Laut Daten vom 25. Mai 2026 haben 4.548 von 10.775 deutschen Kommunen keine öffentlichen Lademöglichkeiten. Die Unterschiede zwischen den Regionen sind eklatant: In Ostdeutschland ist die Hälfte aller Gemeinden ohne Ladestationen, im Westen betrifft das nur ein Viertel. Der Linken-Politiker Dietmar Bartsch kritisierte die Ungleichheit als ungerecht und kontraproduktiv.
Größere Städte sind besser aufgestellt – 99 Prozent der Kommunen mit mehr als 5.000 Einwohnern verfügen über mindestens eine Ladesäule. Doch ländliche Regionen kämpfen mit Versorgungslücken, besonders in Thüringen, Mecklenburg-Vorpommern, Rheinland-Pfalz und Schleswig-Holstein. Bremen, Hamburg, Berlin, Nordrhein-Westfalen und das Saarland melden dagegen eine flächendeckende Abdeckung.
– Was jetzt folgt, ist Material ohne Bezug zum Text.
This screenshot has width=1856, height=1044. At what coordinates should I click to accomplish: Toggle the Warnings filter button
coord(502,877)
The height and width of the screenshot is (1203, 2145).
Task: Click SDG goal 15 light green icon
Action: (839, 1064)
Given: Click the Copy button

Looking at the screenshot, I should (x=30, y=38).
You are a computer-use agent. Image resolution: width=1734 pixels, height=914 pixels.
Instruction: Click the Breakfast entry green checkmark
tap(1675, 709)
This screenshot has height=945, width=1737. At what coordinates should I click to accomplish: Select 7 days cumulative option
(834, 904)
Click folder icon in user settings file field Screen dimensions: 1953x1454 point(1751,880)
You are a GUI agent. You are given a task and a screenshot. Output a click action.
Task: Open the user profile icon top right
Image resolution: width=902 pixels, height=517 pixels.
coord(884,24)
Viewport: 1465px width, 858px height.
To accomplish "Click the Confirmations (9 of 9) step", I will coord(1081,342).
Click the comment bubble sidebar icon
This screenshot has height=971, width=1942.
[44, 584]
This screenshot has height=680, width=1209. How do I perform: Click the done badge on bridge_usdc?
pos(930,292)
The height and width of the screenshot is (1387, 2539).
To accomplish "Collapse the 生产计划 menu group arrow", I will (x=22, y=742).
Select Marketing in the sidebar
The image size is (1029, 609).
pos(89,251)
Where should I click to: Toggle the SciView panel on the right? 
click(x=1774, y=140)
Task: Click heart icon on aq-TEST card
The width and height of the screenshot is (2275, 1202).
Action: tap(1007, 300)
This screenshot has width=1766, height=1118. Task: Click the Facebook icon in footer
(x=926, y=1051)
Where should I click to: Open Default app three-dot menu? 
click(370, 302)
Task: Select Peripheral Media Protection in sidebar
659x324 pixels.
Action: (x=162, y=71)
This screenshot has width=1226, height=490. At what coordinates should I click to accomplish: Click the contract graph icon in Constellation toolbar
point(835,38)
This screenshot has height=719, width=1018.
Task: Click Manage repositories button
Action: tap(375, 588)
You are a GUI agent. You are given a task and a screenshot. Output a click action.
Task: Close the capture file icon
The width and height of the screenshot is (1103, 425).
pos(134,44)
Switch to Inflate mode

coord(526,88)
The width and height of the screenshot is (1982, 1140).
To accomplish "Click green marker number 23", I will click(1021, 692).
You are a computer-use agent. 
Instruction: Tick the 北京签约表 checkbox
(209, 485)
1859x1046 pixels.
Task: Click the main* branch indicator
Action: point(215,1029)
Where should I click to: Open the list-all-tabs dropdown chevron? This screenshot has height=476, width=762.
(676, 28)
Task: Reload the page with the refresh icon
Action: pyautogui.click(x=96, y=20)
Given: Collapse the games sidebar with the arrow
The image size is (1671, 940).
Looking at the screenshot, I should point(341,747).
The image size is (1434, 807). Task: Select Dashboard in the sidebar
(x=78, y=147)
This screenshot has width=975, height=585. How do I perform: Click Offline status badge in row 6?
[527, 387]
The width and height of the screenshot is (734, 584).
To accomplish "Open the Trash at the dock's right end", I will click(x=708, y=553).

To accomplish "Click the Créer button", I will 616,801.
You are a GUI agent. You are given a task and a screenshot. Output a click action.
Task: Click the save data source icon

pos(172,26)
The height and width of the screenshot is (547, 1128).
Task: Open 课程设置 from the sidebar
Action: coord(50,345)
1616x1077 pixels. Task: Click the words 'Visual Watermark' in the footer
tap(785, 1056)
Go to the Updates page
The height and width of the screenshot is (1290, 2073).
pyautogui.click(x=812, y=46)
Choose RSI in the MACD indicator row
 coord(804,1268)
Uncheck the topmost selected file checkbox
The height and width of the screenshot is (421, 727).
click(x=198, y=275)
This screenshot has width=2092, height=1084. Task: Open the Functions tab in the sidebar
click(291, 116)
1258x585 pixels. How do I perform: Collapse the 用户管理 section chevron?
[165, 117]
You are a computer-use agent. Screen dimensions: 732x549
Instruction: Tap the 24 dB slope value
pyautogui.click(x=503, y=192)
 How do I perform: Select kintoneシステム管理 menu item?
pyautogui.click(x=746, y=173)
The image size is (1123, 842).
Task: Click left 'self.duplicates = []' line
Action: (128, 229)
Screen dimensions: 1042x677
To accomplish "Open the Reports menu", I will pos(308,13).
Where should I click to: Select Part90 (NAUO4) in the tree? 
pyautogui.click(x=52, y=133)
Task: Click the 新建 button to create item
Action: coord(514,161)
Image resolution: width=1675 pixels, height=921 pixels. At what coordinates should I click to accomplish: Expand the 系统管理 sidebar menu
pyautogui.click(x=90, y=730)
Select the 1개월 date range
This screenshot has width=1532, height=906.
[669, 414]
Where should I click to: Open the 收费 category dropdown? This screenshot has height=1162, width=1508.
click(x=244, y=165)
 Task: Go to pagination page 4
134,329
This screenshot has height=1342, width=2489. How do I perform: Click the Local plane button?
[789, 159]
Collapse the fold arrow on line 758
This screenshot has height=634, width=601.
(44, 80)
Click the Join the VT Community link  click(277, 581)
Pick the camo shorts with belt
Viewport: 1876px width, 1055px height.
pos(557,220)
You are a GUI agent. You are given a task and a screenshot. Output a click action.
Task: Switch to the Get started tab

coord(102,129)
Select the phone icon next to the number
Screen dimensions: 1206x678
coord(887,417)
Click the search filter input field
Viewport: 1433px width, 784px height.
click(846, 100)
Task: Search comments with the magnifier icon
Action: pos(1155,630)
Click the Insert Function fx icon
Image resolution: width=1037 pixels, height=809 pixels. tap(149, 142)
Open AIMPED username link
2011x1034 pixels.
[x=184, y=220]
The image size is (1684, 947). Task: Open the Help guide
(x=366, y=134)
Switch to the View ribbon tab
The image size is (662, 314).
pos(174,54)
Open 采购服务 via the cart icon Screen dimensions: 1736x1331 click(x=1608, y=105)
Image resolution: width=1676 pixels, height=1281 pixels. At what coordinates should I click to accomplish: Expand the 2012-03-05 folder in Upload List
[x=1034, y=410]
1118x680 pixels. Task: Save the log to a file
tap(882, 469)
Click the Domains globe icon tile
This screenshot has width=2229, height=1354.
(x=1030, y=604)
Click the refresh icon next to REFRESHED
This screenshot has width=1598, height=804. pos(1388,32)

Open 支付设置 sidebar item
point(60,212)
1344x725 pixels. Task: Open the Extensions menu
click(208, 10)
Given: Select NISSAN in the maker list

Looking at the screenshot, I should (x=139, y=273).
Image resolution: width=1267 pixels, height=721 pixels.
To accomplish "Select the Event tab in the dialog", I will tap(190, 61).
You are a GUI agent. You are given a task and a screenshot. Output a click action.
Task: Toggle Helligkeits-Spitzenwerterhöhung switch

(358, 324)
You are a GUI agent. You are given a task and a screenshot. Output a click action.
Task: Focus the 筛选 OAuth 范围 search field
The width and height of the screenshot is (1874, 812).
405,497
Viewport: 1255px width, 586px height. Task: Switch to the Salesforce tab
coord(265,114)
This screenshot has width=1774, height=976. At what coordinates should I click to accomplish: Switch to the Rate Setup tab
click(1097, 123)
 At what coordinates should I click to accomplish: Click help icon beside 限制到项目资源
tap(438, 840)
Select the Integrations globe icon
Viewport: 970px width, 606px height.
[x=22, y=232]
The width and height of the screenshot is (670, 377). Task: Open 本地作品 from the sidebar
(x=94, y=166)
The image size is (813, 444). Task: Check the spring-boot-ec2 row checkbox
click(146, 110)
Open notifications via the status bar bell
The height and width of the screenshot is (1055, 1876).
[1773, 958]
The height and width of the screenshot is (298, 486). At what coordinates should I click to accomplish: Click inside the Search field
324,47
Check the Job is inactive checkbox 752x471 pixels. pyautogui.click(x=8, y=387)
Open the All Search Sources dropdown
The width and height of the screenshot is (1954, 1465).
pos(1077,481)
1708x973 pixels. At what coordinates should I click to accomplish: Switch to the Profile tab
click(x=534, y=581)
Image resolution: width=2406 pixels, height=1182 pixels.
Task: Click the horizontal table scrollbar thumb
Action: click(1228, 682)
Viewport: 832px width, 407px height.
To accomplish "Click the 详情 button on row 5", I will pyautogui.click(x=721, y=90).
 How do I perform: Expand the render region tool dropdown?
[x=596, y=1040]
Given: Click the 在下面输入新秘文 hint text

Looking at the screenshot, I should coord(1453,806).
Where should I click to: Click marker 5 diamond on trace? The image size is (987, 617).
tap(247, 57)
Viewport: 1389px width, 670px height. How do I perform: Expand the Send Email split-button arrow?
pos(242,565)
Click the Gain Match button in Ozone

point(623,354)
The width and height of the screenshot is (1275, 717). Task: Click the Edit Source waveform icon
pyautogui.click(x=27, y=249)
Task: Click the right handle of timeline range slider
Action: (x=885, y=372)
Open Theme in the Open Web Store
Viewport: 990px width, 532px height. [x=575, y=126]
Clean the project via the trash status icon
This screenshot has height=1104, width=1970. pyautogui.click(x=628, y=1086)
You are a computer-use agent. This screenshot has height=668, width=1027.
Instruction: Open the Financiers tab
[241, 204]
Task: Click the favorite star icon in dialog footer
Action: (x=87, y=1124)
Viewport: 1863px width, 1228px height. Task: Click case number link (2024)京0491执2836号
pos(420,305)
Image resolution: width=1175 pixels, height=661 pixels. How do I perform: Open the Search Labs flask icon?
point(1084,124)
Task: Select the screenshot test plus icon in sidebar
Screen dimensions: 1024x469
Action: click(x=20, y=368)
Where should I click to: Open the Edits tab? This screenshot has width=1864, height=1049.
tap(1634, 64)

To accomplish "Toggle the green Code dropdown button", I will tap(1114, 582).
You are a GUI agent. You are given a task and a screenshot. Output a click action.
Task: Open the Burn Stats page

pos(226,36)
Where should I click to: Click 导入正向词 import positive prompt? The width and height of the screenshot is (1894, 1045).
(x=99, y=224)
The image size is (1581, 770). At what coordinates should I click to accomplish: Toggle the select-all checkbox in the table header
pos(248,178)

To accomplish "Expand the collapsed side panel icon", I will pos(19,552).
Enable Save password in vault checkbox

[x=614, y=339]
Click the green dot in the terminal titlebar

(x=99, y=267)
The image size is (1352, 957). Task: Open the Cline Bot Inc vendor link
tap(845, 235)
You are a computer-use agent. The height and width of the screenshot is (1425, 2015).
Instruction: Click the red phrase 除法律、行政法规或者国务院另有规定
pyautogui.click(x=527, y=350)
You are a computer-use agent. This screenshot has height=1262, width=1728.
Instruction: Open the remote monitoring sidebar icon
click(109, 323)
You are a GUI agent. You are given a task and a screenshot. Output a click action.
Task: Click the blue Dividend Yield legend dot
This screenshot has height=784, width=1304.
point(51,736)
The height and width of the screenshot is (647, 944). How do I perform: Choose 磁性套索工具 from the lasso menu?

Um den Absatz zu fördern, hat die Bundesregierung Kaufprämien von 1.500 bis 6.000 Euro für Haushalte eingeführt, die sich ein Elektroauto anschaffen – rückwirkend zum 1. Januar. Dennoch bleibt das lückenhafte Ladenetz ein großes Hindernis für den Ausstieg aus Verbrennungsmotoren.
Die ungleichmäßige Verteilung der Ladestationen gefährdet Deutschlands Elektroauto-Offensive. Zwar sollen die Subventionen Käufer anlocken, doch das Fehlen einer Grundversorgung in fast der Hälfte der Kommunen könnte den Fortschritt bremsen. Ohne einen flächendeckenden Ausbau drohen sich die Verzögerungen beim Umstieg von Benzin und Diesel weiter zu verstärken.